--- Provided data ---

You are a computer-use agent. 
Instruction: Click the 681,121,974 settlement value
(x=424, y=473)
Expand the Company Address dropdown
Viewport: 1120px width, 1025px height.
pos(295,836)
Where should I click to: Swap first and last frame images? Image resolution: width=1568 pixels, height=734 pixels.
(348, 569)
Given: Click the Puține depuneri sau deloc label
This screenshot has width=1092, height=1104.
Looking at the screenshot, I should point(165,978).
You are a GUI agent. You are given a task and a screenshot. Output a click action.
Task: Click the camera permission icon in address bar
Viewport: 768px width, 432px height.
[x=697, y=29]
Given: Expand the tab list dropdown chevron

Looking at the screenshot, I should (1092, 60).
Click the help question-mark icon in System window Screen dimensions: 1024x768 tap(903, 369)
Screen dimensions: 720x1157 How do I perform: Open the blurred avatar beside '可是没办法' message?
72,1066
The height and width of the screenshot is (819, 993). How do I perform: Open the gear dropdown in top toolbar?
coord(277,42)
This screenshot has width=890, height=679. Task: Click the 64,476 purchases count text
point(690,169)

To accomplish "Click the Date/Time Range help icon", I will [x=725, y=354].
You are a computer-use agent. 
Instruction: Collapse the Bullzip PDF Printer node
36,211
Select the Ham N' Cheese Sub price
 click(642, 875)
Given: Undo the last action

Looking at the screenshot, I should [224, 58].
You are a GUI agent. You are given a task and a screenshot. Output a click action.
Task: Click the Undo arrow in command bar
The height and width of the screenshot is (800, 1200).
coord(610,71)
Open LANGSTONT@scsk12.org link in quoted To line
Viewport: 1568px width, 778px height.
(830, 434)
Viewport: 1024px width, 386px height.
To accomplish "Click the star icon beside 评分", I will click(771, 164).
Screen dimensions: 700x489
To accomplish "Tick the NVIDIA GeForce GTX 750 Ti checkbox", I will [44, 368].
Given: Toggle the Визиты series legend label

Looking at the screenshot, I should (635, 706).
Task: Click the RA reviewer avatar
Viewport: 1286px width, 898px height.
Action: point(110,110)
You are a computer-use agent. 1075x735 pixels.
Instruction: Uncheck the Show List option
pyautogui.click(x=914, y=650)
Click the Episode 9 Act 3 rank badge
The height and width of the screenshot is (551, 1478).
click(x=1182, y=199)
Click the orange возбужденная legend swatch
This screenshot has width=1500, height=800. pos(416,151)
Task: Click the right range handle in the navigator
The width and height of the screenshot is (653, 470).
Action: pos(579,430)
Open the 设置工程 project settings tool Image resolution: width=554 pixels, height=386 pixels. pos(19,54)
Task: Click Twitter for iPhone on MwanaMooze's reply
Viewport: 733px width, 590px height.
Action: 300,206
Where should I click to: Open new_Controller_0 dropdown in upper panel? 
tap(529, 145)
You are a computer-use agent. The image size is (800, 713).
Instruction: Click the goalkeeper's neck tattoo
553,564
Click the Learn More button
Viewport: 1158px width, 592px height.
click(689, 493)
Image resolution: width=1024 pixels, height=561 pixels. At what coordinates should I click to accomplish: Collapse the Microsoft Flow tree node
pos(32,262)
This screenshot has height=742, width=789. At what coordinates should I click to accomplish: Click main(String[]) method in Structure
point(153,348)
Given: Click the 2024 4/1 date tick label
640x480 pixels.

---

▶ **Exercise goal**
Your task is to transcribe, with no changes, only the lines of the listing above that lie between the line holding "Given: Click the Puține" and the line holding "Click the help", inclusive.

▶ **Solved problem**
Given: Click the Puține depuneri sau deloc label
This screenshot has width=1092, height=1104.
Looking at the screenshot, I should point(165,978).
You are a GUI agent. You are given a task and a screenshot. Output a click action.
Task: Click the camera permission icon in address bar
Viewport: 768px width, 432px height.
[x=697, y=29]
Given: Expand the tab list dropdown chevron

Looking at the screenshot, I should (1092, 60).
Click the help question-mark icon in System window Screen dimensions: 1024x768 tap(903, 369)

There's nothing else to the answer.